All of his life Joshua has relied upon others to realise when he might be hungry or thirsty and to provide him with food and drink, like a baby bird I say. It was as though he did not have the instinct to recognise hunger or thirst , let alone show the initiative to go to the fridge or cupboard to help himself.
But this is changing now, with our new more alert, engaged son : last night, as I was in the kitchen making his tea, Joshua came in to check on my progress. He looked around the room and was clearly dismayed that the mashed potato was still a way off, so he went to the fruit bowl and surveyed the available choices, then handed me a carefully selected satsuma. That doesn’t sound like much of an achievement I am sure, but believe me, that is huge: it demonstrates to me that Joshua recognised his own hunger, worked out that his evening meal was not yet ready, found the fruit bowl and made a healthy choice then gave it to me, recognising that a satsuma needed to be peeled, rather than simply eaten whole. Each of those steps show cognitive ability that he has not shown previously, in the past I would pre-empt his hunger or thirst and supply the missing item, so that he did not need to think about it.

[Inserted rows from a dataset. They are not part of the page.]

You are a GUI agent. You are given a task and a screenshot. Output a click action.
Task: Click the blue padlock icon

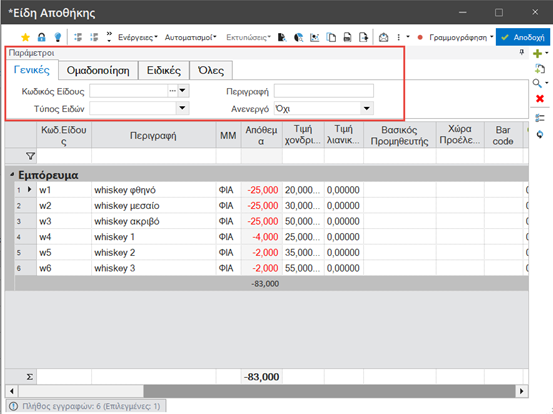click(42, 37)
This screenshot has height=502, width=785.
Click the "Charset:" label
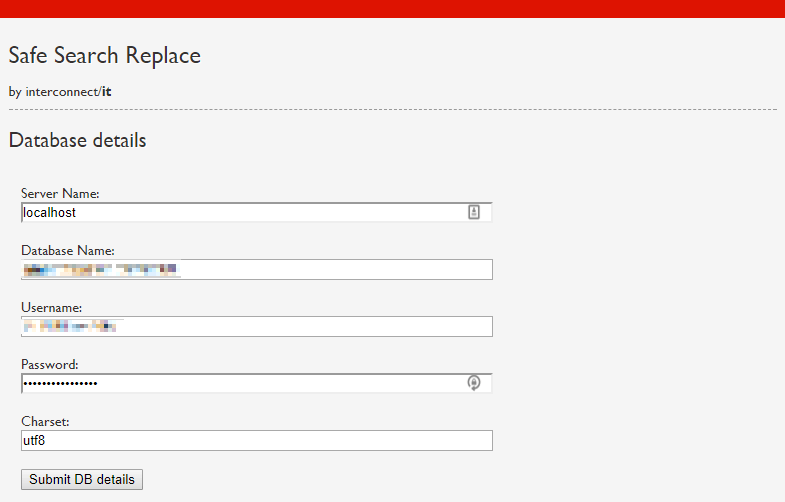click(46, 421)
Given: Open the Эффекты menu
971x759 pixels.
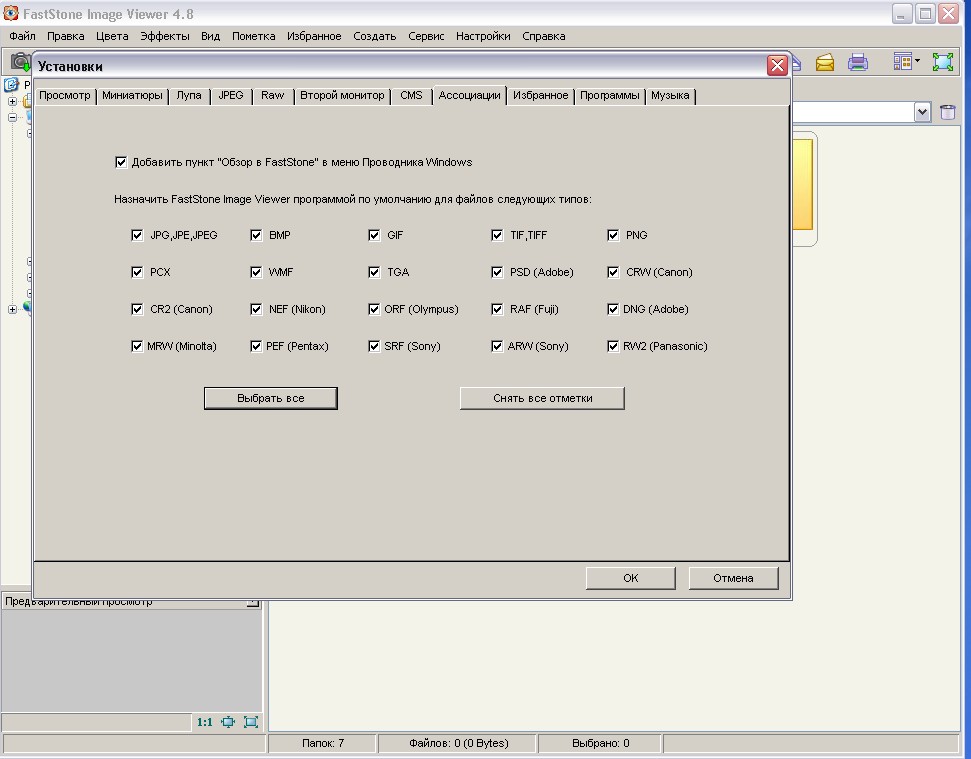Looking at the screenshot, I should pyautogui.click(x=164, y=36).
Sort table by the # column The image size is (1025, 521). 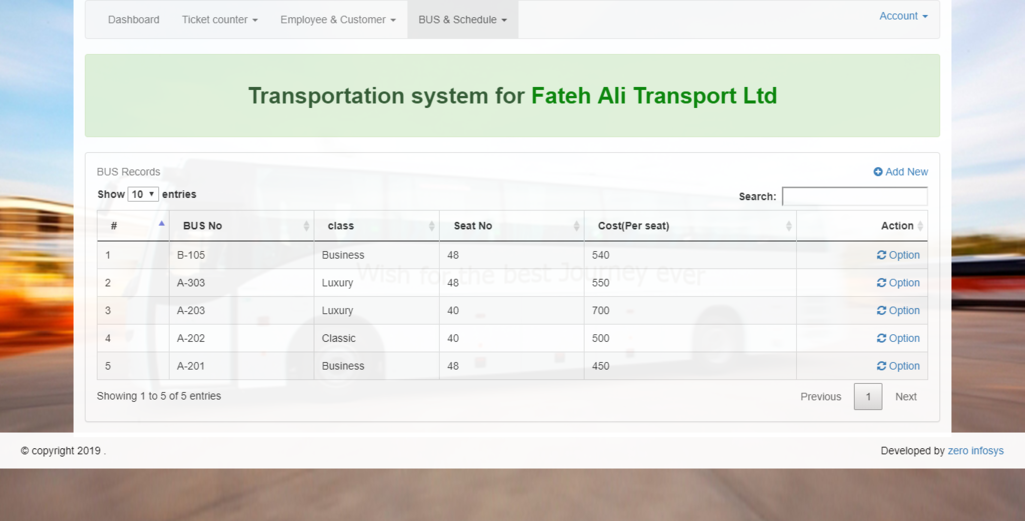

Joshua has never been a good drinker, apart from when he was pre-school age when he would drink copious amounts of apple juice and say ” put some more in” when he wanted a top-up. But since he started at school and since his epilepsy took hold, Joshua had to be encouraged gently to drink – you could not be too heavy-handed as then he would ignore the drink being pushed on him. Even now it is better to leave a drink lying around for him to find or allow him to think that he is stealing someone else’s, if you want him to drink. But these days Joshua will indicate that he is thirsty by grabbing a bottle – it might be a bottle of beer or tomato ketchup even – and holding it up to his lips. That too is a clever ,and effective, way to ask for a drink and we always take the hint now.
These are both examples of how Joshua is changing, learning and developing all of the time, even now that he is 17. As he gets older, I guess that he is more aware of what he needs and now he is finding the communication tools to ensure that he gets what he wants. Keep it up Joshua!